Information given Block Start
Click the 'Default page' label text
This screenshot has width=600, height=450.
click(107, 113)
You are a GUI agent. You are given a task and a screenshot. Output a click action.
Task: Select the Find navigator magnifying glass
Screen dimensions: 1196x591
Information given Block End
*Problem requirements*
Set the data down again in full, exactly as given.

*Solution to this task*
Click the 'Default page' label text
This screenshot has width=600, height=450.
click(107, 113)
You are a GUI agent. You are given a task and a screenshot. Output a click action.
Task: Select the Find navigator magnifying glass
Screen dimensions: 1196x591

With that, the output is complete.